TASK. Rewrite the items below so that every occurrence of "Find the location of a particular element" reads "Locate a specific element", leaving everything else unchanged.

********************

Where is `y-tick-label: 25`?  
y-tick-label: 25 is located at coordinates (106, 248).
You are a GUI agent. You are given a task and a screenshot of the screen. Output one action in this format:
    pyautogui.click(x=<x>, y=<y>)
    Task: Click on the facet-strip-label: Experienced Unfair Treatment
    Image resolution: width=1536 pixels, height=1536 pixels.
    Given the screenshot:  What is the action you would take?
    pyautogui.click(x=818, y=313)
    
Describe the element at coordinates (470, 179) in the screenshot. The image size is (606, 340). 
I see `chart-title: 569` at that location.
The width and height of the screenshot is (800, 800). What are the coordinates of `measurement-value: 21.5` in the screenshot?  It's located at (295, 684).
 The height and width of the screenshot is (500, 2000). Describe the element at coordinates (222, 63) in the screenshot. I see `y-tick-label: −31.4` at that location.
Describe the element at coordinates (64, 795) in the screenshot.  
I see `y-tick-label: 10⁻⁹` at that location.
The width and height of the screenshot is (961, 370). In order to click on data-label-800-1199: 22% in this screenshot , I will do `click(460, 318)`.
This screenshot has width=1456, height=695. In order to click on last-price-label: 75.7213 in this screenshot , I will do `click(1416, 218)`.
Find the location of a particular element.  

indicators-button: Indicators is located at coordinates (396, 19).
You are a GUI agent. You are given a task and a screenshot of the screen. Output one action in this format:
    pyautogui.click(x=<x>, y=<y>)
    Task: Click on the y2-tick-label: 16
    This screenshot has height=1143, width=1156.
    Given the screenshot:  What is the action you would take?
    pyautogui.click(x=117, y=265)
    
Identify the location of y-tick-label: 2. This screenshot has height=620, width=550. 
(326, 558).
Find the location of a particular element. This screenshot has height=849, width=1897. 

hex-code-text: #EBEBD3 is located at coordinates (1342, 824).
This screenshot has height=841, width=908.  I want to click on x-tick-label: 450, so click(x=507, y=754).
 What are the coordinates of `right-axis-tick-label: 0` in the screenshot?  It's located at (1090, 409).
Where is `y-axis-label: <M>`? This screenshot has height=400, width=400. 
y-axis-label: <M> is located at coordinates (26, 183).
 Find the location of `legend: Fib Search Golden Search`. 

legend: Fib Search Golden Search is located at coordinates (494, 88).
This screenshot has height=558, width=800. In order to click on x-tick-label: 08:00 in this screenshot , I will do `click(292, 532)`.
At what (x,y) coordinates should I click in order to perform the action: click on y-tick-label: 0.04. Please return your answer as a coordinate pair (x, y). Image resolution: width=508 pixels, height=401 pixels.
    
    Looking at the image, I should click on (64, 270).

********************

TASK OUTPUT.
Where is `y-tick-label: 25`?  
y-tick-label: 25 is located at coordinates (106, 248).
You are a GUI agent. You are given a task and a screenshot of the screen. Output one action in this format:
    pyautogui.click(x=<x>, y=<y>)
    Task: Click on the facet-strip-label: Experienced Unfair Treatment
    Image resolution: width=1536 pixels, height=1536 pixels.
    Given the screenshot:  What is the action you would take?
    pyautogui.click(x=818, y=313)
    
Describe the element at coordinates (470, 179) in the screenshot. The image size is (606, 340). 
I see `chart-title: 569` at that location.
The width and height of the screenshot is (800, 800). What are the coordinates of `measurement-value: 21.5` in the screenshot?  It's located at (295, 684).
 The height and width of the screenshot is (500, 2000). Describe the element at coordinates (222, 63) in the screenshot. I see `y-tick-label: −31.4` at that location.
Describe the element at coordinates (64, 795) in the screenshot.  
I see `y-tick-label: 10⁻⁹` at that location.
The width and height of the screenshot is (961, 370). In order to click on data-label-800-1199: 22% in this screenshot , I will do `click(460, 318)`.
This screenshot has width=1456, height=695. In order to click on last-price-label: 75.7213 in this screenshot , I will do `click(1416, 218)`.
Locate a specific element.  

indicators-button: Indicators is located at coordinates (396, 19).
You are a GUI agent. You are given a task and a screenshot of the screen. Output one action in this format:
    pyautogui.click(x=<x>, y=<y>)
    Task: Click on the y2-tick-label: 16
    This screenshot has height=1143, width=1156.
    Given the screenshot:  What is the action you would take?
    pyautogui.click(x=117, y=265)
    
Identify the location of y-tick-label: 2. This screenshot has height=620, width=550. 
(326, 558).
Locate a specific element. This screenshot has height=849, width=1897. 

hex-code-text: #EBEBD3 is located at coordinates (1342, 824).
This screenshot has height=841, width=908.  I want to click on x-tick-label: 450, so click(x=507, y=754).
 What are the coordinates of `right-axis-tick-label: 0` in the screenshot?  It's located at (1090, 409).
Where is `y-axis-label: <M>`? This screenshot has height=400, width=400. 
y-axis-label: <M> is located at coordinates (26, 183).
 Find the location of `legend: Fib Search Golden Search`. 

legend: Fib Search Golden Search is located at coordinates (494, 88).
This screenshot has height=558, width=800. In order to click on x-tick-label: 08:00 in this screenshot , I will do `click(292, 532)`.
At what (x,y) coordinates should I click in order to perform the action: click on y-tick-label: 0.04. Please return your answer as a coordinate pair (x, y). Image resolution: width=508 pixels, height=401 pixels.
    
    Looking at the image, I should click on (64, 270).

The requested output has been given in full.